**EXERCISE PROMPT**
Please state the number of lines in the entries below where the word "Viewport" appears. Include nothing else.

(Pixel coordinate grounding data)
____
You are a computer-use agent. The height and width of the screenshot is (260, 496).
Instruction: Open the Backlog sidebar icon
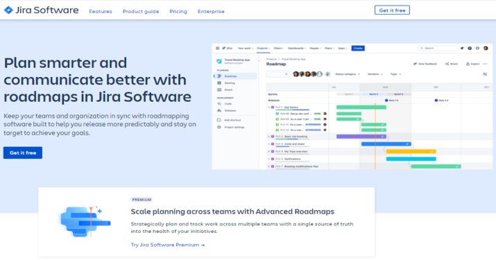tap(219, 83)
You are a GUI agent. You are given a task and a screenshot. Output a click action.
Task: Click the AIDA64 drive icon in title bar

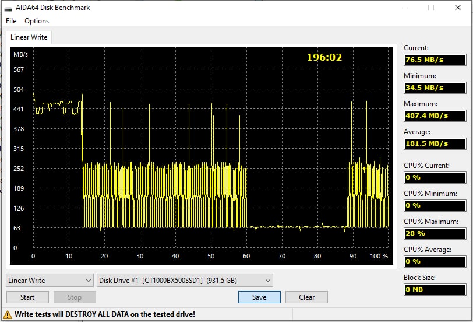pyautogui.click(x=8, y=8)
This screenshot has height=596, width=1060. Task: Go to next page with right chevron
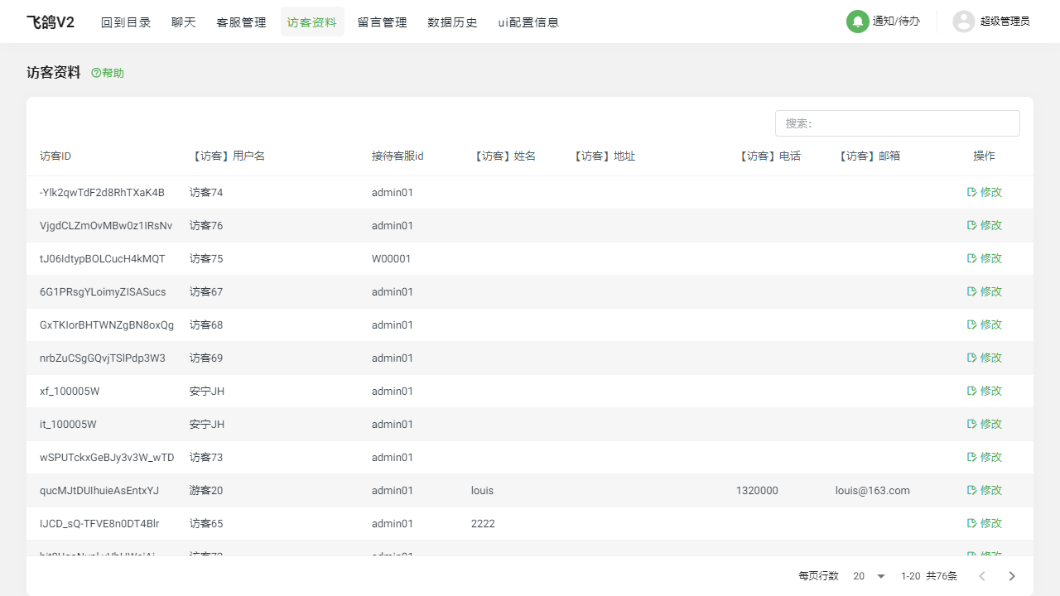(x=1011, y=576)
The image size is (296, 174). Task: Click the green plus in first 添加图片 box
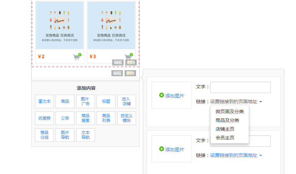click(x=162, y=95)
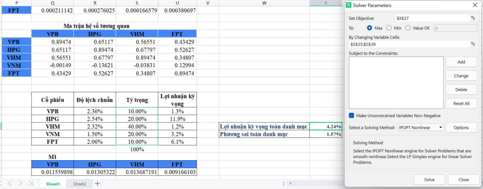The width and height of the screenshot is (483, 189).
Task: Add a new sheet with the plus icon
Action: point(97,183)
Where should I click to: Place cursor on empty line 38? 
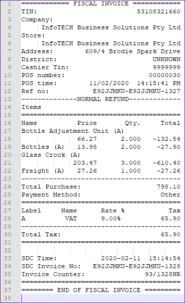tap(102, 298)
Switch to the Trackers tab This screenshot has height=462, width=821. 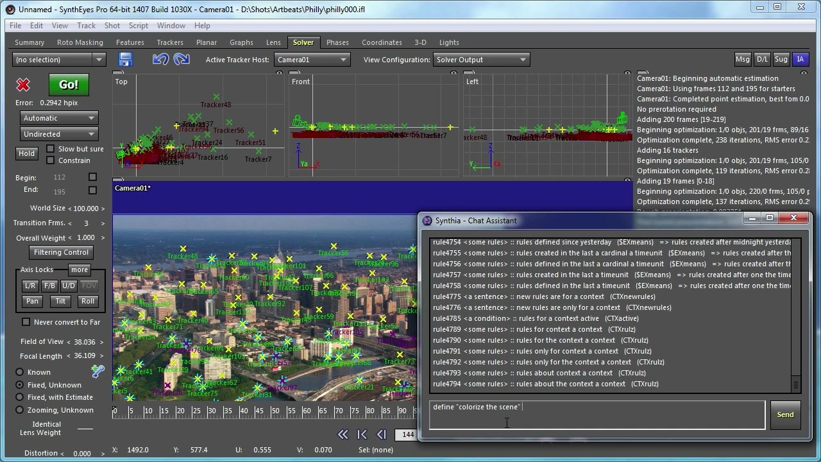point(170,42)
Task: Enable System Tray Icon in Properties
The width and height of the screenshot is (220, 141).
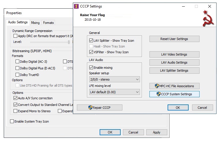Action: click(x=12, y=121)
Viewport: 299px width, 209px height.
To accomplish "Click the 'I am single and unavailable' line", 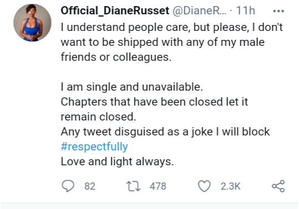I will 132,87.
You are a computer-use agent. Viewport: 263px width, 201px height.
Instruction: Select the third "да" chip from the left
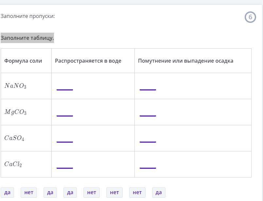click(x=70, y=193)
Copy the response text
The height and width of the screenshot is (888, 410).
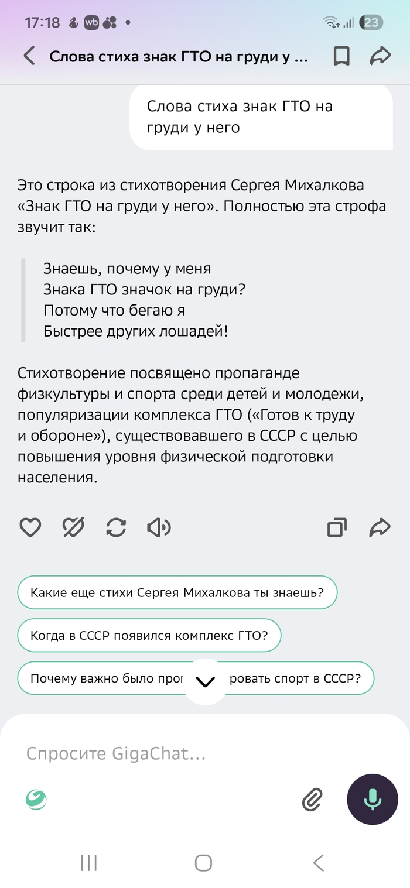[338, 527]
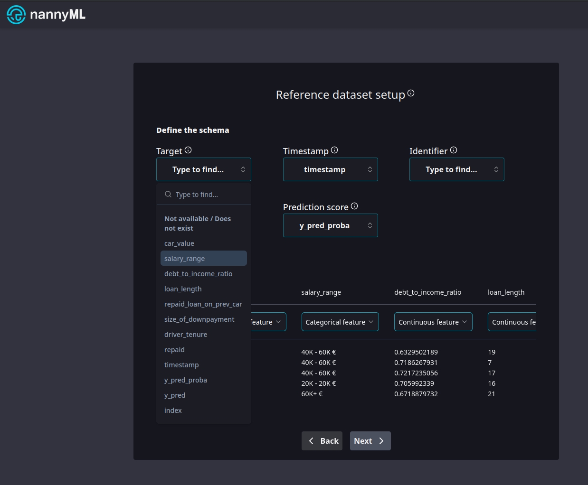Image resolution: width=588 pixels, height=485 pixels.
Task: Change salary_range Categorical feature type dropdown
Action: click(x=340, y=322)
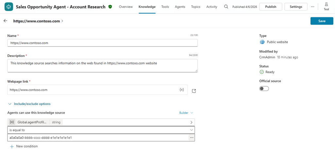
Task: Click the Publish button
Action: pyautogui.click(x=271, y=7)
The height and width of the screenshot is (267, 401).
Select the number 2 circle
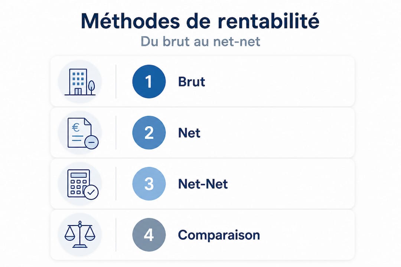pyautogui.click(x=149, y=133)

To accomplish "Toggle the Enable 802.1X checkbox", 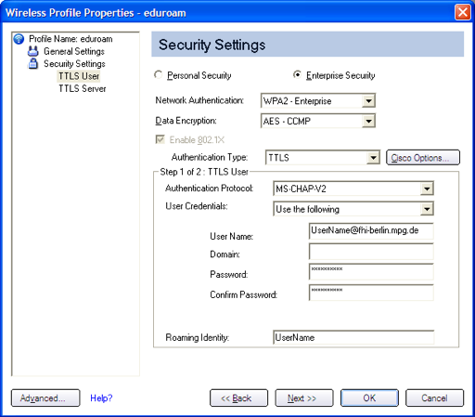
____
**SOLUTION TO THE EXERCISE**
2